課題 1 :: 下の抜粋文では、労災保険に関する書類に課されない税は何とされているか。
課題 2 :: 下の抜粋文で、未支給の保険給付を自己の名で請求できる遺族として挙げられている続柄をすべて列挙せよ。

抜粋文 ::
((

保険給付を受ける者の保護
出典: フリー百科事典『ウィキペディア(Wikipedia)』 (2022/08/09 04:27 UTC 版)
「労働者災害補償保険」の記事における「保険給付を受ける者の保護」の解説
保険給付を受ける権利は、実際に労働災害が起こった会社を退職しても消滅することはない。また譲り渡し、担保に供し、又は差し押さえをすることもできない(第12条の5)。ただし、年金たる保険給付を独立行政法人福祉医療機構が行う小口貸付の担保に供する場合は例外である。なお休業(補償)給付については受任者払いが認められていて、労働者が事業主等にその受領を委任しているときは、原則として当該事業主等に支払われる。 保険給付を受ける権利を有する者が死亡した場合において、その死亡した者に未支給の保険給付(請求自体がなされていないものを含む)があるときは、死亡当時その者と生計を同じくしていた遺族(配偶者、子、父母、孫、祖父母、兄弟姉妹。公的年金とは異なり「3親等以内の親族」は含まない。また「生計維持」までは求められていない)は、自己の名でその未支給の保険給付の支給を請求することができる(第11条1項、2項)。未支給の保険給付の請求権者がいない場合、死亡した受給権者の相続人が請求権者となり、未支給の保険給付の請求権者がその支給前に死亡した場合、その死亡した請求権者の相続人がその支給を受けることができる(昭和41年1月31日基発73号)。なお遺族(補償)年金については転給があるため、受給権者の遺族ではなく死亡した労働者の遺族が未支給の保険給付を受給することになる。未支給の保険給付を受けるべき同順位者が2人以上あるときは、その1人がした請求は、全員のためその全額につきしたものとみなし、その1人に対してした支給は、全員に対してしたものとみなす(第11項4項)。 さらに租税その他の公課は、労災給付として支給を受けた金銭を標準として課することができない(第12条の6)。労災保険に関する書類に印紙税は課されない(第44条)。 なお特別支給金については保険給付とは異なるため、譲渡等の対象となる(退職後の権利や公課の禁止は運用上保障されている)。

))

データレコード ::

((

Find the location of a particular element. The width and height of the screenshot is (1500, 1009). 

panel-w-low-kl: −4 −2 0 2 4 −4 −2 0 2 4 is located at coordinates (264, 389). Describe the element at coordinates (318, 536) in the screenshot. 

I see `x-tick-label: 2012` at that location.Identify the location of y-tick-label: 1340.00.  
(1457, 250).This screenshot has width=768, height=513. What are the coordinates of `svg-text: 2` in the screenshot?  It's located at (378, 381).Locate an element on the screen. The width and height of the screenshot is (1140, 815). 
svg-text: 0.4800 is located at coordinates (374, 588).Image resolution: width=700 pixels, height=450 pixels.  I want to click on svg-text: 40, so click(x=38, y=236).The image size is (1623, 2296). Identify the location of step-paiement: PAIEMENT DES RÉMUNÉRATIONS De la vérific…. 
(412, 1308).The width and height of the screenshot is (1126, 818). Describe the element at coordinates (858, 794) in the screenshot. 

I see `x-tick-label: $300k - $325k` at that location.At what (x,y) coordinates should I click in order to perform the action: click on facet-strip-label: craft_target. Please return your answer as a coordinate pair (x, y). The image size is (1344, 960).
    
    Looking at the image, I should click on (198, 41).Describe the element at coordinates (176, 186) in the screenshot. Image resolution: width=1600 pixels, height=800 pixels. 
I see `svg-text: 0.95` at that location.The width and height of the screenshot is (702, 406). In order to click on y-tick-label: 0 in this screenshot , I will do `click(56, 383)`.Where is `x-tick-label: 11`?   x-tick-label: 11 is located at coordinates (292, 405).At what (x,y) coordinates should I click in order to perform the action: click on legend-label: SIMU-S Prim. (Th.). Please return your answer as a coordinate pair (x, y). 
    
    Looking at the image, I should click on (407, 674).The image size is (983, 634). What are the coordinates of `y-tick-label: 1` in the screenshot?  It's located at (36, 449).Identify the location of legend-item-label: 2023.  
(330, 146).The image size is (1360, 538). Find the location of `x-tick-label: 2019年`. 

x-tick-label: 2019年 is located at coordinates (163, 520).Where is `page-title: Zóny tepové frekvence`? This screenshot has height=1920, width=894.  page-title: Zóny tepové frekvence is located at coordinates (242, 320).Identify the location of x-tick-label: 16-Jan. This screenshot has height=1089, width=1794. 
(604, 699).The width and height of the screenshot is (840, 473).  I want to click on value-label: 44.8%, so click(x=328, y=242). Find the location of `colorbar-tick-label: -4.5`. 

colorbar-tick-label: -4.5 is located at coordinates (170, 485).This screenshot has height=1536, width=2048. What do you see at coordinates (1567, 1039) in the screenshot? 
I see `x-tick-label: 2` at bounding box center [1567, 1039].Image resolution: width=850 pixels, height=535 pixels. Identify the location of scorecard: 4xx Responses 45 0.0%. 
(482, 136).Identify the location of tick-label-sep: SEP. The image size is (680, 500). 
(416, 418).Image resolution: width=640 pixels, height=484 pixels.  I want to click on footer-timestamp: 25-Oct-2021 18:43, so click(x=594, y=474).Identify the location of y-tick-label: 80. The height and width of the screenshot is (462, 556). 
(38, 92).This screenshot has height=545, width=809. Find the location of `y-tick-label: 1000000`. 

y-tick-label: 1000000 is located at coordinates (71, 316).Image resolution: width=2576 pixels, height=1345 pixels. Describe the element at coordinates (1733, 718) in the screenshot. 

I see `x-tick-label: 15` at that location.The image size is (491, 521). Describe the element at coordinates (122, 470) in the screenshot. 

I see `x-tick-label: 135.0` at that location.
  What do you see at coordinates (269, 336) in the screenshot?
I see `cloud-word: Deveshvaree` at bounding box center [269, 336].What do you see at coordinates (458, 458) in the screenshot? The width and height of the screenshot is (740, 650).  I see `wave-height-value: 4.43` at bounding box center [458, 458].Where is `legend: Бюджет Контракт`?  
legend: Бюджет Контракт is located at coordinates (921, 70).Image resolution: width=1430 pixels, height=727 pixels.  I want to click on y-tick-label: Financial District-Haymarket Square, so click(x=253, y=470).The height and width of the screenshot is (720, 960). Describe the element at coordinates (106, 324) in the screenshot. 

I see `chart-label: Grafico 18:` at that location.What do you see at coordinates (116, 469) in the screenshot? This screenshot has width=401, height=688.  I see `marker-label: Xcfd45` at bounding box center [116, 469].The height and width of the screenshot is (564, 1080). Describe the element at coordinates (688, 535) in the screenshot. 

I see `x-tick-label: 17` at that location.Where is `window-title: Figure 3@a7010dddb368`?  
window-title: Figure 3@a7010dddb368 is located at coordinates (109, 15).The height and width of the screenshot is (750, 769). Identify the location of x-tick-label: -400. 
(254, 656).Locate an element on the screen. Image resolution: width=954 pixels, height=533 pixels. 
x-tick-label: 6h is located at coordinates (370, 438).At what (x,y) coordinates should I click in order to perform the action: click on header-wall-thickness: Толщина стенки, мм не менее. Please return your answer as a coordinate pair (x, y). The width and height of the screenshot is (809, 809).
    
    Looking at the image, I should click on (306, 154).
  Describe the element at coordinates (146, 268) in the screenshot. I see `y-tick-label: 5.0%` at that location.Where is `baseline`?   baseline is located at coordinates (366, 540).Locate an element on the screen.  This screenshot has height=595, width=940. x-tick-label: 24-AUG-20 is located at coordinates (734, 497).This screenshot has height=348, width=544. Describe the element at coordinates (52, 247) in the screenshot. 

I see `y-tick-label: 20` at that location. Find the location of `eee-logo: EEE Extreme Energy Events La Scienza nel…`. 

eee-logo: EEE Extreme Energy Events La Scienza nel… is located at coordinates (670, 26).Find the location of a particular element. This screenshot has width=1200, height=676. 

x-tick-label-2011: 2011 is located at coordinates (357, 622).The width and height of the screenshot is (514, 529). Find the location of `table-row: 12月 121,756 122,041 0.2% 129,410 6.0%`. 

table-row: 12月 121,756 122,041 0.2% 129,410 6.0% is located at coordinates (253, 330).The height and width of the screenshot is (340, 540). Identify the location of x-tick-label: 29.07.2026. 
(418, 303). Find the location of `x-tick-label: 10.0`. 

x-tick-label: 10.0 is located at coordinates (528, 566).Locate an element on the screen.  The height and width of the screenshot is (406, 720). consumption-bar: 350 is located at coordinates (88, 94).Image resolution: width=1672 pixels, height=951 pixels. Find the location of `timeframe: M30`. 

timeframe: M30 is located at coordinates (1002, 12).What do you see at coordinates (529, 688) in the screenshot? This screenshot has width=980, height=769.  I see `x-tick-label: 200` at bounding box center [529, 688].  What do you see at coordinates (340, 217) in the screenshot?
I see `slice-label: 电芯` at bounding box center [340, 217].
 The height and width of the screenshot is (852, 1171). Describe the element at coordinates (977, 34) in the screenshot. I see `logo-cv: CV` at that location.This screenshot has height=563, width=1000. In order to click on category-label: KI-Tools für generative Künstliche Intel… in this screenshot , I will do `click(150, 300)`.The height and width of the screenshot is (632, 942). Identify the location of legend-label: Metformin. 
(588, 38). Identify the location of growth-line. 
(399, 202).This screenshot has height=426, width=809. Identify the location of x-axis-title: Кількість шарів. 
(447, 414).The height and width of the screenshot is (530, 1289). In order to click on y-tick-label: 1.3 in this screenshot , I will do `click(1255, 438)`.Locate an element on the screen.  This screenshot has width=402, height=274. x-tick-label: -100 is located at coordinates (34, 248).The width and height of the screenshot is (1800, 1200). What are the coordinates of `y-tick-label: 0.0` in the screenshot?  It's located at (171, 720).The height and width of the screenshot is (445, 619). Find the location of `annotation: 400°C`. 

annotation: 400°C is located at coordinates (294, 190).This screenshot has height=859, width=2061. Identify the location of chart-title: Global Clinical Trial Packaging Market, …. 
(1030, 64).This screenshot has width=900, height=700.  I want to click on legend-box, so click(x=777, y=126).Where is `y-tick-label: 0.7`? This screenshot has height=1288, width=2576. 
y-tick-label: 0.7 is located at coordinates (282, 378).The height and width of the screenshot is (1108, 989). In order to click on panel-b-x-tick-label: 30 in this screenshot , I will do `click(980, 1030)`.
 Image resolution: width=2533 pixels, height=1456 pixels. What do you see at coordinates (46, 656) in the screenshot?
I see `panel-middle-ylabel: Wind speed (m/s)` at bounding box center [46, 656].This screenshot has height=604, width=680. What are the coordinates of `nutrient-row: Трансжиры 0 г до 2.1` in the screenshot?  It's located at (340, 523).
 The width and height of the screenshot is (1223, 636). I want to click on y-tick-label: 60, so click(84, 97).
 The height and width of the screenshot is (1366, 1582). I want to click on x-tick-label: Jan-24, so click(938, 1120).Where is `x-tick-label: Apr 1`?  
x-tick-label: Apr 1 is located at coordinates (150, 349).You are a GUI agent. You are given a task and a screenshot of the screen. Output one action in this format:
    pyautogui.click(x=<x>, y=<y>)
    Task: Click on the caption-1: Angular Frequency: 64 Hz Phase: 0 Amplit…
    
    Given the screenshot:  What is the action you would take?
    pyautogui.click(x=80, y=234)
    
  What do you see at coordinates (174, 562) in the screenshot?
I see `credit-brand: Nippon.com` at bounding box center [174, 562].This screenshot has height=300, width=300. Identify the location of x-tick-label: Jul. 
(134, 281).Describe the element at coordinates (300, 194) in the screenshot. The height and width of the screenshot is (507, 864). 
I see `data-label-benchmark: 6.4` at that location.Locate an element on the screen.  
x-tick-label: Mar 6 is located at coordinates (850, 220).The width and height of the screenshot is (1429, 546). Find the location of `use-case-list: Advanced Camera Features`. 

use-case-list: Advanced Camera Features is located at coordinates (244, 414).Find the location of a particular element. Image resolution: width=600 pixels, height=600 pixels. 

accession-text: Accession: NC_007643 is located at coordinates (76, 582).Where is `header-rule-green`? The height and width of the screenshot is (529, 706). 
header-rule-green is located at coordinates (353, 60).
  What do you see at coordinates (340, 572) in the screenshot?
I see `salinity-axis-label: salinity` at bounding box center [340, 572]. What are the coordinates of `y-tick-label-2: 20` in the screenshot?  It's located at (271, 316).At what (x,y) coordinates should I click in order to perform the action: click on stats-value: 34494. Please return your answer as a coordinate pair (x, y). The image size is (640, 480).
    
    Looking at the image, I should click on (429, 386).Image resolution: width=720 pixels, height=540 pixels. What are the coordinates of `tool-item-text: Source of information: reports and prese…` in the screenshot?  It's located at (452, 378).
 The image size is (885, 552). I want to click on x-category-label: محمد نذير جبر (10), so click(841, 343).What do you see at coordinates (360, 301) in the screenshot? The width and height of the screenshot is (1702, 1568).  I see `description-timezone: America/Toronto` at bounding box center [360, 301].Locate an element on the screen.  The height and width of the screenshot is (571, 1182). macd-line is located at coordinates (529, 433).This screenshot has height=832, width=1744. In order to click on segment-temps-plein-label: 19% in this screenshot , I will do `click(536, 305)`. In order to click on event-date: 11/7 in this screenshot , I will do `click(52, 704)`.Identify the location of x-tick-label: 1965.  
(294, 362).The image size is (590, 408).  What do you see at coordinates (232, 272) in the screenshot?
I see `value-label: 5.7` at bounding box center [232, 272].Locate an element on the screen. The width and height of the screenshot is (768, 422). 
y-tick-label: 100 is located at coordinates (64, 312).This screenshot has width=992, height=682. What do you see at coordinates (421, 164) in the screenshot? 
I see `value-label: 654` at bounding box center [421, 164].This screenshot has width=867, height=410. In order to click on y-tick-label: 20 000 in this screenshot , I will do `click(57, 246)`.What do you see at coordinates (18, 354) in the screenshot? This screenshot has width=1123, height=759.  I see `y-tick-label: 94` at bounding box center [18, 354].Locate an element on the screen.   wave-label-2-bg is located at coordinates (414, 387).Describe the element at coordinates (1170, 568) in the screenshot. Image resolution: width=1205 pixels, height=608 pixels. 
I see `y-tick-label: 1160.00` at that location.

))

回答 1 :: 印紙税（第44条）。

回答 2 :: 配偶者、子、父母、孫、祖父母、兄弟姉妹。